MOSS: It did appear to many, including Washington, that the country might be falling apart. So if you look at what was going on, this new nation had just declared their independence in 1776. And so you know, they're jubilant about having won this battle. But it turns out that things sort of turned south fairly quickly.

VEDANTAM: At the time, the new nation was not yet governed by our Constitution, but by another document known as the Articles of Confederation.

MOSS: And they really made the states almost all-powerful. The states were sovereign. Federal government existed, but it was very weak. There was no president. There was no Supreme Court, just a Congress. And the Congress had very limited power. For example, it could spend, and it could borrow, but it couldn't tax. So the federal government is soon in default. The economy falls into recession.

Economists disagree about exactly how severe it was. Some say it was even worse than the Great Depression. Many say it was much less severe. But in any case, people at the time thought it was a pretty bad problem. So there were all these different things going on, and that's why Washington is mortified beyond expression. In fact, he goes on, and he said that he's mortified beyond expression - that at the moment of our acknowledged independence, we look ridiculous and contemptible in the eyes of all Europe. And so what he's saying is we founded this country, and it's falling apart.

VEDANTAM: So as the states are wrangling with one another and we're trying to figure out whether to actually have a workable federal government, it turns out that the states come up with something of a compromise in terms of how to build the institutions of what today we think of as the modern federal government.

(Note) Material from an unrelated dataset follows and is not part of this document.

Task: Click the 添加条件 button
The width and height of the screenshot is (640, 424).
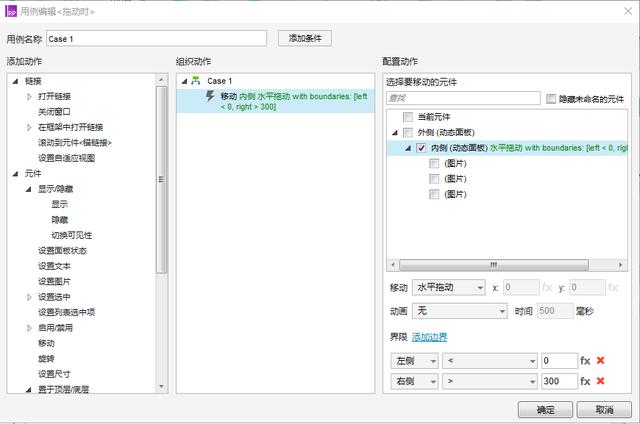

MOSS: One of the first debates was - how do you build Congress? The small states wanted a Congress that would represent them one vote per state. So a state like Delaware or New Hampshire would want that. But other states, the large states, wanted proportional representation - representation according to the number of voters.

But in any case, as they were trying to figure out how to set up Congress, they came up with an interesting compromise, which we all know is the great compromise, where they set up the House of Representatives, as you well know, is going to be organized by proportional representation, and the Senate is going to be two votes per state.

But what's particularly interesting about this is that I think often, people think about compromise. And we think - and you hear this all the time today - we need to compromise; we need to meet in the middle. Meeting in the middle is one form of compromise that occurs sometimes. But I think even more common I think in American history in dealing with the kind of conflict that I see is that you don't meet in the middle. You do sort of the best of both. So what you see is the small states got what they wanted, and the large states got what they wanted. So instead of meeting in the middle or splitting the difference, they did both.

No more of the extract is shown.